A 4-year update on the safety of sildenafil citrate (Viagra).
Padma-nathan H, Eardley I, Kloner RA, Laties AM, Montorsi F.
The Male Clinic, Keck School of Medicine at the University of Southern California School of Medicine, Beverly Hills, California, USA. hpn@insyght.com

Clinical studies have demonstrated that sildenafil citrate (Viagra) is an effective and well-tolerated oral treatment for erectile dysfunction. Despite its established safety profile, concern about its cardiovascular safety persists among some physicians and the general public. This concern has stemmed primarily from sporadic reports of adverse events published in the literature and sensationalized by the media.

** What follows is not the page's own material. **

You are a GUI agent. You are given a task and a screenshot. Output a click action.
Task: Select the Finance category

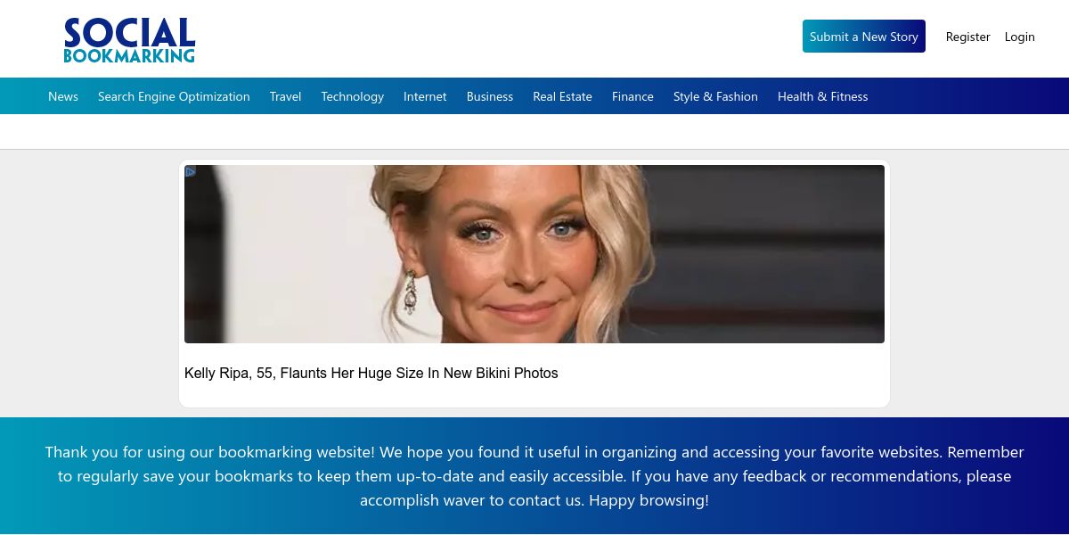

However, the only absolute contraindication for sildenafil is concurrent use of nitrates. Because sildenafil has been on the market for 4 years and under clinical investigation for even longer, we can now evaluate its long-term safety in men who have been taking the drug for several years. We review this issue from 3 perspectives. First, we reassess the overall safety profile of sildenafil by reviewing the initial controlled clinical trials and open-label studies. We present new data from patients who have been exposed to sildenafil for up to 4.5 years. We also evaluate the results from independent postmarketing studies. Second, we review the cardiovascular-specific results from the clinical trials, long-term extension, and postmarketing studies. Lastly, we review the specific effects on the visual system based on findings from studies conducted during drug development and post marketing.